I usually have more success running the Windows version through Wine than I do running the Linux version. I wish I was joking.

3 comments

That's interesting, I run one of the more esoteric mainstream distros, Arch, and I almost never have problems with Linux games on Steam. I ran into one issue with Hyper Light Drifter and libxcb incompatibility. Otherwise, everything has just worked to my memory. I remember things were a little rougher years ago, have you tried it again recently?

> I usually have more success running the Windows version through Wine than I do running the Linux version. I wish I was joking.

Glad you find it useful! If you are able and want to support the project financially, buying a copy of CrossOver from my employer is the best way to continue funding Wine's development. Our salaries don't come out of thin air ;)

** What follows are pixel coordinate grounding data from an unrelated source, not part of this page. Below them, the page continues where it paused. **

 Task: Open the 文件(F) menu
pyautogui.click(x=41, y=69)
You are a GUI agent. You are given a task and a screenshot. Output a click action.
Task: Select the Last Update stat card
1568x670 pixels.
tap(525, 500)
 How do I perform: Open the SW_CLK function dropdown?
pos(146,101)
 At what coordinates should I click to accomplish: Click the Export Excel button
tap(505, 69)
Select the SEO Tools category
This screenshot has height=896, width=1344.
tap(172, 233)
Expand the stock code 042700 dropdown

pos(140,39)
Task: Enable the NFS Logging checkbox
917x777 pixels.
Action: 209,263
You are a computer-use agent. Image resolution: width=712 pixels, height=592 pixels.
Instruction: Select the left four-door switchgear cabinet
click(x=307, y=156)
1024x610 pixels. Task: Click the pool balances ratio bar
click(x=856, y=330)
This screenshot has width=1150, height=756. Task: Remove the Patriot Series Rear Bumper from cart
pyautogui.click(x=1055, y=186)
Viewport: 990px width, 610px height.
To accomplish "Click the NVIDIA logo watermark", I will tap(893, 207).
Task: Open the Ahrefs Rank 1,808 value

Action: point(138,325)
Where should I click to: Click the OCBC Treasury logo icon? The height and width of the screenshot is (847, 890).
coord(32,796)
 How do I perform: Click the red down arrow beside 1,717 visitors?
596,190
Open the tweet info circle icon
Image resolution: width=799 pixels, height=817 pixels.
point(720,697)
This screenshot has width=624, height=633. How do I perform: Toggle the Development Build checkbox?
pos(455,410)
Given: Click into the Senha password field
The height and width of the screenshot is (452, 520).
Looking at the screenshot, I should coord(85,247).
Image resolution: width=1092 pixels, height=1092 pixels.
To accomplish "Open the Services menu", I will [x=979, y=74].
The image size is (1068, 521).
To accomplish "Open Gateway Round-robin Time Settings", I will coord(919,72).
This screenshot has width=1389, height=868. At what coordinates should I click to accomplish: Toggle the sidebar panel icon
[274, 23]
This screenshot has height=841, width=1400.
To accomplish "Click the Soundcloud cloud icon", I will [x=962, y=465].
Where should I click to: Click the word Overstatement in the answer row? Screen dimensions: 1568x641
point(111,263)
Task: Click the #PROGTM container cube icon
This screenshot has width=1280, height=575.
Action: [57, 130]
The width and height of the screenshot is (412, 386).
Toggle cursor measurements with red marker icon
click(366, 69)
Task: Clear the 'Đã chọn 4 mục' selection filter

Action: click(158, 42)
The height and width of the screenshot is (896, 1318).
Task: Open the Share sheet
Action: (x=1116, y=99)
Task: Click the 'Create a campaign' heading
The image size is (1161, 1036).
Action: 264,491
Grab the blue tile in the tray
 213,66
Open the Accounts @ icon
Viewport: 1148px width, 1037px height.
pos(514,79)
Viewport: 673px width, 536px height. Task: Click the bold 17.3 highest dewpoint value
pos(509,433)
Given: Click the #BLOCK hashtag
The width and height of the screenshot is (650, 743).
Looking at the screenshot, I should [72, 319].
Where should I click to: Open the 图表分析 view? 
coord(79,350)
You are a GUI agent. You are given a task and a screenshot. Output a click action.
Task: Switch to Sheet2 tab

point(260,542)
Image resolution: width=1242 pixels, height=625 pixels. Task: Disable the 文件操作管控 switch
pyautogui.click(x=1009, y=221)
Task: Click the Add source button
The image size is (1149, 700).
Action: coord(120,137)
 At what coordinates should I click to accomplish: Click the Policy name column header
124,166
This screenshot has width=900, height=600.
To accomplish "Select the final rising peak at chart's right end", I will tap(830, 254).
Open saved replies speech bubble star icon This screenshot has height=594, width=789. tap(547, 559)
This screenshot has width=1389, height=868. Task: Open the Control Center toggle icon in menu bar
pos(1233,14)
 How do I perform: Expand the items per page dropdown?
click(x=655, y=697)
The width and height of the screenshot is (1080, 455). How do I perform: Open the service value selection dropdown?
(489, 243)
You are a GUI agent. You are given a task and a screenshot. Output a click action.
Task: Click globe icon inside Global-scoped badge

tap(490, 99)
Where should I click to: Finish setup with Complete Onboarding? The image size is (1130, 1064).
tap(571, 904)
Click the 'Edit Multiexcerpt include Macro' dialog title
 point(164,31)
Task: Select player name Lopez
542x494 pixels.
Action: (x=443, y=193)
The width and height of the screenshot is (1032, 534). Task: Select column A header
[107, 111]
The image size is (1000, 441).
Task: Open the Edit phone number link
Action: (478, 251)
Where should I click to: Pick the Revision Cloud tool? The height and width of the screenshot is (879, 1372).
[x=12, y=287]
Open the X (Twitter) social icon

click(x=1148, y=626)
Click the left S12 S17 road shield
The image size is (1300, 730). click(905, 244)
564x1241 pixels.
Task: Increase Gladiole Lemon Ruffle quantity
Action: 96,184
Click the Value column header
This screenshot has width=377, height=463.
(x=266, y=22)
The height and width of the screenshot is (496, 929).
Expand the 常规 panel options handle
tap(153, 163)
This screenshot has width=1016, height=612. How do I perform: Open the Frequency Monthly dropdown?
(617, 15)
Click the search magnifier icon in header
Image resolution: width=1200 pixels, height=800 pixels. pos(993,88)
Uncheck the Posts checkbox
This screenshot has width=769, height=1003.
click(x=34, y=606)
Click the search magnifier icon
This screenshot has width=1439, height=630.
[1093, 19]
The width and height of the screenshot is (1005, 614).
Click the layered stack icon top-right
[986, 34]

That's one of the benefits of Steam as a gaming platform on Linux. It provides a standard set of libraries that games run against, which match those used on Steam OS and Ubuntu.

Occasionally a developer might use a library outside of the runtime and you could run into an issue, but as you say, 99% of the time games will work under any distro. My situation is the same as yours - I run Arch, and almost every game I've run has worked, besides a couple of small issues.

The downside of this is that you might lose out on some performance gains that you could get from newer libraries, but it's an acceptable compromise for compatibility. A lot of the times devs say they don't want to develop for Linux because it's difficult to test against every distro, but I don't think that's an issue. It's fine to test for Steam OS and the last few versions of Ubuntu, and release it for that. With Steam, it'll almost always work anyway, and if there's a few incompatibilities on more complex distros like Arch or Gentoo, users will usually be able to fix them themselves anyway.

> esoteric mainstream

Is this slang for hipster?

Heh, fair enough, esoteric doesn't mean what I thought it meant. I was going for something like "unusual" or "non-standard".
Strange. I run Steam games just dandy on Debian Sid with little to no hassle. The Steam runtime provides a base platform with libraries to build against, which cuts down on the library rot and version mismatches that plagued proprietary gaming on pre-Steam Linux, and I find that gaming on Linux using steam now fits roughly in the 'just works' ballpark.

Sure, I'm technically on my own support-wise, but game devs haven't yet rebuffed me for not having the right OS (I submitted a bug report yesterday for Life is Strange - a GPU issue, not an OS one, and pointing out my OS - and got an encouraging reply from Feral today).

Steam Runtime solves that issue. What you describe however happens with GOG games, since they don't have a Steam Runtime-like system to take care of dependencies.